I know. It’s hard to believe. Sad but true. I. Was. Wrong.
Sigh. I need my blog. I feel like I lost part of myself, like I’m walking around out of balance.
I was telling Bleue, I’ll have to rename it “My Sad Blog” or “The Whining Post.” But that’s ok. It is what it is.
Two and a half months I was gone. And really, if I were you, I wouldn’t trust me for a minute. I could be up and gone again in a heartbeat. But it turns out there are things that I can only say here. Kinky things sometimes. Mean things. Yes, even whiny things.
This is where I think things through. Play with ideas, let things roll around in my head and drop them here.

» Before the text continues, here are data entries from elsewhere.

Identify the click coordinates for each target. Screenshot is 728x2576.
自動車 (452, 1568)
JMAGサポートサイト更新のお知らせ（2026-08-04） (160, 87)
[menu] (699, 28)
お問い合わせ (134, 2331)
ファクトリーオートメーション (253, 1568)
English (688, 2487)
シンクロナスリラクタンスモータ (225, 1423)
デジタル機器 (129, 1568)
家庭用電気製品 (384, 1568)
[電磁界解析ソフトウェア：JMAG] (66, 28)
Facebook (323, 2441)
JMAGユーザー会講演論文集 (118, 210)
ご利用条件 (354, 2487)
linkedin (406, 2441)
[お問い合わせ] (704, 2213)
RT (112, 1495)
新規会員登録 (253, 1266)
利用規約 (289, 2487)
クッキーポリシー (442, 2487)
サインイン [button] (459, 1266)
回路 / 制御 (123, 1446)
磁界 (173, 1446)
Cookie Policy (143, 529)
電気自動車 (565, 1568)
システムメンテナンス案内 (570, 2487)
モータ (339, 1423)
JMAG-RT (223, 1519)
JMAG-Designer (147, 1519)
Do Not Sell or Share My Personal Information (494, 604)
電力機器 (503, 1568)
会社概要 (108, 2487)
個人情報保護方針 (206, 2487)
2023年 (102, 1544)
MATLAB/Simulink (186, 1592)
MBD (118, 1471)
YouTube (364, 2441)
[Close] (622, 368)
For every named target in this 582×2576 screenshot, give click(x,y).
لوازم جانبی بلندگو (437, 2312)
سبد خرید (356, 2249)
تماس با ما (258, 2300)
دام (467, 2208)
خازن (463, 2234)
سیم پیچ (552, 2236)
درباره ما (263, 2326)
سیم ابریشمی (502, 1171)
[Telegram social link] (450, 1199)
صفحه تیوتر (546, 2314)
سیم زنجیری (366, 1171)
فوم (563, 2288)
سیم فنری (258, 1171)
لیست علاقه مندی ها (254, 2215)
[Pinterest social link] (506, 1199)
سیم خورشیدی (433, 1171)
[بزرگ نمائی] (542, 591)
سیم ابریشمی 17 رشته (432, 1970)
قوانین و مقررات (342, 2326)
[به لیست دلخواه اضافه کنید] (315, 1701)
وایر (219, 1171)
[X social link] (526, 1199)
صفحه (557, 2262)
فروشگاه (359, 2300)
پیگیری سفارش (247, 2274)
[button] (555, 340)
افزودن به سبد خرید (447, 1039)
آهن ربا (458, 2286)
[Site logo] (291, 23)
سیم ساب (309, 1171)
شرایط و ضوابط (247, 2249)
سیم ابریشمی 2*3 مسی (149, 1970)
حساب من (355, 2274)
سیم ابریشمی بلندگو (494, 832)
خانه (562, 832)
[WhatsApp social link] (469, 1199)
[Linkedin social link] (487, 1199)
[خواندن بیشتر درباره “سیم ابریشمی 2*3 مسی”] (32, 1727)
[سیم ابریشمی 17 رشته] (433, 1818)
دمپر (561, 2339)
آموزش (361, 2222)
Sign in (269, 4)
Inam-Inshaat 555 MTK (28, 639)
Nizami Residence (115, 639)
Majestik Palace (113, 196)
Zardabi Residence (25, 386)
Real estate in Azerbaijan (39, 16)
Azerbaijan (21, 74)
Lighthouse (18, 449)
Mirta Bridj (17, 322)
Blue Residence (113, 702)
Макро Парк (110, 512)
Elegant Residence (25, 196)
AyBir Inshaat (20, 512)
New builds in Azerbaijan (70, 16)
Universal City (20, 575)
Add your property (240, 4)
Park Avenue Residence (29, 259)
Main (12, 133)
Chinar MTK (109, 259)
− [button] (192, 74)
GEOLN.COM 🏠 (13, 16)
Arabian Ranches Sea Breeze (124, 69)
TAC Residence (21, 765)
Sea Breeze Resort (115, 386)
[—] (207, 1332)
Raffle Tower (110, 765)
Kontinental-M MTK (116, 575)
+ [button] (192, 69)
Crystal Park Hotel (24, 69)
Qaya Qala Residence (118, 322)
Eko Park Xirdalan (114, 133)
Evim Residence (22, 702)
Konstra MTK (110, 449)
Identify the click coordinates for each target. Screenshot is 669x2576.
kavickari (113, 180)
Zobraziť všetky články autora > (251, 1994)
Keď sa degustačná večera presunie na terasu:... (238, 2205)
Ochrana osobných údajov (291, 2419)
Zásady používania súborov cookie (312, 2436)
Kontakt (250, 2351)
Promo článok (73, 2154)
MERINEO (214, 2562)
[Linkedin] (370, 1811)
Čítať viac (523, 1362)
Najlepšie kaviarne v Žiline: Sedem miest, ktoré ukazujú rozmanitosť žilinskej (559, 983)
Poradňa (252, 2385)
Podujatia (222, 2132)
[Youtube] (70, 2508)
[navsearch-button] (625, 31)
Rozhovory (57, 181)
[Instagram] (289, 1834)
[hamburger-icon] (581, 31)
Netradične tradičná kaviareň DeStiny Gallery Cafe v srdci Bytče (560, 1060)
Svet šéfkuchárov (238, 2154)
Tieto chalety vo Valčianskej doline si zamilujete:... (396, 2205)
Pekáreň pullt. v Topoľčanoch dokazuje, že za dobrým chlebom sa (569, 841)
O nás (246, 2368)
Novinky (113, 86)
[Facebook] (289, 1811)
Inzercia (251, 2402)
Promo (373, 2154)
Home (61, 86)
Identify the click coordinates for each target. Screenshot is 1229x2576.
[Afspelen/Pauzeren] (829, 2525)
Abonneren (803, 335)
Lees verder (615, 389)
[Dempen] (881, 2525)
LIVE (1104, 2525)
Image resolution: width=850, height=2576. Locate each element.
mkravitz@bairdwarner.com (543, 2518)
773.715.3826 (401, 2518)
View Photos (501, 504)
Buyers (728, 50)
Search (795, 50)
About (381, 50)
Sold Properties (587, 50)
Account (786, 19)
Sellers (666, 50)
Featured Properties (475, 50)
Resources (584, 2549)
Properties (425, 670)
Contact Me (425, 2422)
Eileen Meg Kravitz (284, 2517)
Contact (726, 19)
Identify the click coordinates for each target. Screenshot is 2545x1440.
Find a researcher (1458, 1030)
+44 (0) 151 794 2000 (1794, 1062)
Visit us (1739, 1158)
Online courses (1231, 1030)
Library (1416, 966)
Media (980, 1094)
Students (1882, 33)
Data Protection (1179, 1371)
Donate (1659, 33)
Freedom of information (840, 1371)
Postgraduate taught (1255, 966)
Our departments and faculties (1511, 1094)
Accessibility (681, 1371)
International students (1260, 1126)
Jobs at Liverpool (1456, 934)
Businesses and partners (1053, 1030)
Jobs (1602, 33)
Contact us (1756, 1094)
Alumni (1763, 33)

OH! I probably need to change my look. Or something. Not my name though, Olivia is good. A different template, different cover photo. That’s always fun. Maybe a different name for the blog? Hmmmm. Have to think about that… In any case –
I missed youall. I missed comments and knowing there were people interested in what I had to say. I’m lonesome, and I’ve been a bit sad, still am really.
I haven’t done the things I’d planned to do. I started some stuff but didn’t finish and now my life has kalaidescoped on me again and it’s all gonna be different. I was super upset about that a couple of weeks ago. Trying to figure out how I could keep the dream going.
Now I’ve settled into my new reality. Sorting through my feelings about that is going to be part of what I need to do here. But not today.